Is this a viable tranny for my 400? If so where would I get the bellhousing?


----------



## ALKYGTO (Mar 29, 2010)

If it's what the seller states it should be viable. See Mcleod for the bellhousing and TO bearing. 

McLeod Racing - Bellhousings

T-56 has two overdrives and wieghs 100 lbs more than the TKO 5 speed + it's physically larger. Personally, I'd recommend the TKO. By the time you have the T-56 gone through and buy all the adapter stuff you could purchase the TKO 600 which is a sweet tranny and will hold up to all the power you want to throw at it. If you already have a stick you could literally bolt it up in place of the muncie and just change the clutch disc to the 26 spline.


----------



## Pontiacpurebrred (Jun 22, 2011)

ALKYGTO said:


> If it's what the seller states it should be viable. See Mcleod for the bellhousing and TO bearing.
> 
> McLeod Racing - Bellhousings
> 
> T-56 has two overdrives and wieghs 100 lbs more than the TKO 5 speed + it's physically larger. Personally, I'd recommend the TKO. By the time you have the T-56 gone through and buy all the adapter stuff you could purchase the TKO 600 which is a sweet tranny and will hold up to all the power you want to throw at it. If you already have a stick you could literally bolt it up in place of the muncie and just change the clutch disc to the 26 spline.


TKO 600 is a $2200 transmission. Are you saying I will spend 1700 bucks making this work with my car? Remember I am converting an automatic car to manual so it's not like I will have to move anything that was there for a Muncie transmission.


----------



## pontiac (Mar 6, 2011)

neither one is a direct bolt in for the automatc, so you need all the manual trans parts, from clutch pedal, shifter, console, wiring, driveshaft, etc. You will be in this over $2000 before you are done, assuming you find a donor car with all the pieces.


----------



## Pontiacpurebrred (Jun 22, 2011)

pontiac said:


> neither one is a direct bolt in for the automatc, so you need all the manual trans parts, from clutch pedal, shifter, console, wiring, driveshaft, etc. You will be in this over $2000 before you are done, assuming you find a donor car with all the pieces.


Exactly my point. If I can get a quality transmission for $500 instead of $2200 I save on the overall bill of conversion. If I start with a $2200 investment in the tranny I could end up over $4500 - $5000 before this is over. If I get the $500 tranny a $500 bellhousing, and a $500 rehab on the tranny ... well I am in $1500 instead of $2200 transmission +$500 for bellhousing so I have saved a ton before I get into modifying the car.

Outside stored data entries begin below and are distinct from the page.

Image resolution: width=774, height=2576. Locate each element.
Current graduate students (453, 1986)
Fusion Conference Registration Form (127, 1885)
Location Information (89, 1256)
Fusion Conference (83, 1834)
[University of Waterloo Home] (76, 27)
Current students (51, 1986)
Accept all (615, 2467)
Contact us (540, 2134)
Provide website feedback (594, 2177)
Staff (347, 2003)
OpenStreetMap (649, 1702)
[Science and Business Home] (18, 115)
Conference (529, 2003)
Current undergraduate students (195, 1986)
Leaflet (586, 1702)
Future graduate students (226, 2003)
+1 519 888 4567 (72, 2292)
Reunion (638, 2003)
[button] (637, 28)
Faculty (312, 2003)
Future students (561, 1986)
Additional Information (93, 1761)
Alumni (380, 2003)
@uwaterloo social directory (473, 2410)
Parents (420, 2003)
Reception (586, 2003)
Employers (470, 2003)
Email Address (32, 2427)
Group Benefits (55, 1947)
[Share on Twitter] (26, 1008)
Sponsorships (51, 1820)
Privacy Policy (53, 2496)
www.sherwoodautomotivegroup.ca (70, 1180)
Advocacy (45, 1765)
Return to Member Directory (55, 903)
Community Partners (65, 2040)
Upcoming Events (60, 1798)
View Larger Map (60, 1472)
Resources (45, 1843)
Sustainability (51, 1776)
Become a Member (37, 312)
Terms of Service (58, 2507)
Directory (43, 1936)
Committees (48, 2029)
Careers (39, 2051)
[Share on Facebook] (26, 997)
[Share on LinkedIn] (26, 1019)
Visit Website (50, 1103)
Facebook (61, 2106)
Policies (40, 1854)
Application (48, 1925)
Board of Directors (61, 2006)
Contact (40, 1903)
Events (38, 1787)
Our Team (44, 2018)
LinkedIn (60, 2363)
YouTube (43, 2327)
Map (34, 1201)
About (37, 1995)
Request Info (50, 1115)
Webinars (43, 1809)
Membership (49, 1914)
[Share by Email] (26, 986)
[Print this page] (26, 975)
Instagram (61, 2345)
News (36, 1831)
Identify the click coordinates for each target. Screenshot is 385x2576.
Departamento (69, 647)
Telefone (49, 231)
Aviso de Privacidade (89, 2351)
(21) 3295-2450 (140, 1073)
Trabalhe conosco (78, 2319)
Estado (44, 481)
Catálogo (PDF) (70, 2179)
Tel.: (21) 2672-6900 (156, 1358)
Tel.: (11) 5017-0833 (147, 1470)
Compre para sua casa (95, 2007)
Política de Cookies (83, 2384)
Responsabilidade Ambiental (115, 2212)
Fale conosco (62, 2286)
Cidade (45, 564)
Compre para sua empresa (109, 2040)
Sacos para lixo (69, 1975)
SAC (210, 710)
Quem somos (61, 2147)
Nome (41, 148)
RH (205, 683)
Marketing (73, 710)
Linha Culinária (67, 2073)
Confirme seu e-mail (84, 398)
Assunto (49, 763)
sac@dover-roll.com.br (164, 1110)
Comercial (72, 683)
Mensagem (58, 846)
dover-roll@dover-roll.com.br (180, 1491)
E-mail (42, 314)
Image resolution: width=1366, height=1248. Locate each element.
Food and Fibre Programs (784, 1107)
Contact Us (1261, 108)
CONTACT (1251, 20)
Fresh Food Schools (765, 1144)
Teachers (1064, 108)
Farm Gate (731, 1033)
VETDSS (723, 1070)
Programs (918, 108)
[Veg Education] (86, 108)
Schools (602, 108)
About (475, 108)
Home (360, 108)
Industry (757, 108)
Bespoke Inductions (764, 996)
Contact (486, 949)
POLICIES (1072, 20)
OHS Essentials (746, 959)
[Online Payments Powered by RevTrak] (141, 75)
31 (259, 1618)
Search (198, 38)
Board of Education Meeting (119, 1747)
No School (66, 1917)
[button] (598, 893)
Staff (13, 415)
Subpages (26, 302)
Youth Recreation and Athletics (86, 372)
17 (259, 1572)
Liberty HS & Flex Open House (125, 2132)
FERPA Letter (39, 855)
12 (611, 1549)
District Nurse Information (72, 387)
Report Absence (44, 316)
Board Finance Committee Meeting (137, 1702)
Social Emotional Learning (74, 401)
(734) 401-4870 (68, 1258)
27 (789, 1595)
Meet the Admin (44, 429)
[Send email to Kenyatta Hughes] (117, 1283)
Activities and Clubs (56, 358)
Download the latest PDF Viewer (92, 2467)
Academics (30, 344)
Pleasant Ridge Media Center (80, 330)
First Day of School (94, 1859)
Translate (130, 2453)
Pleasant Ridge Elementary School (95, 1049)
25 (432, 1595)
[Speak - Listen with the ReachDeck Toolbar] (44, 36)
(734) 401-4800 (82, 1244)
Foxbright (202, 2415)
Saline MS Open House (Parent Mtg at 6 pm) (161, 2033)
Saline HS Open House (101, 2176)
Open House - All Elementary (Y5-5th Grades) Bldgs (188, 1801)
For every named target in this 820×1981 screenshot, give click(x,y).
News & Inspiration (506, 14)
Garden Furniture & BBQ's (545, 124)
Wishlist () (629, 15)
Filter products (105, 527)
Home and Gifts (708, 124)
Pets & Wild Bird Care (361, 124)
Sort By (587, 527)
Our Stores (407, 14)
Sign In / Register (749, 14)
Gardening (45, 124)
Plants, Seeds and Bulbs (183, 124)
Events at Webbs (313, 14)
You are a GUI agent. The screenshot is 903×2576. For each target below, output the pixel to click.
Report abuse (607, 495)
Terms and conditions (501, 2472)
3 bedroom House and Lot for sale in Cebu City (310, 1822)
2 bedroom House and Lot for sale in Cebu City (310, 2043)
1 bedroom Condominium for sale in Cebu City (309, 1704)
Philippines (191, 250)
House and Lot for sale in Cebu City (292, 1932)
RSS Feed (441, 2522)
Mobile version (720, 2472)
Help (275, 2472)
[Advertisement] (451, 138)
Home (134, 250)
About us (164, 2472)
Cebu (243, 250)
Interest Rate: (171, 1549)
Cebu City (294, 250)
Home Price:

Will the T-56 handle 450hp and 450 ftlbs of torque? that's my ballpark for where I'd like to be, not that I will ever track it or test it. We're talking about a rarity when the car will ever get opened up.


----------



## Thumpin455 (Feb 17, 2010)

These guys sell an entire kit, it includes he linkage, bellhousing, and prety much everything you need behind the flywheel. If my knees could handle a clutch, this is the way I would go.

Keisler Manual Transmission Kits | All Years | GM Street Rod - Kit Car - Classic Truck | GM | Keisler Engineering, Inc | Keisler Engineering - KeislerAuto.com

By the time you get a scatter shield that will fit, all the clutch parts, crossmember and floor mods, you will have plenty tied up in the transmission.


----------



## ALKYGTO (Mar 29, 2010)

^That's the way I went. Yeah, significant investment but well worth it. I could have run the T-56 if I wanted too, but I could'nt see the need for the double overdrive and the extra heft. You can run a factory bellhousing with the TKO, and you need the clutch assy either way so that's a wash. TKO allows you to run your factory speedo with no adapters, puts the shifter in the factory location, uses the factory mounts, and I run 75 mph in 5th at about 2400 rpm with 4:11 gears . People


----------



## Eric Animal (Oct 28, 2007)

:agree...Keisler sells the whole kit. Check out Medatronics Corporation's 5 Speed Home page! before you spend the money.....talk to Paul at that site. Eric


----------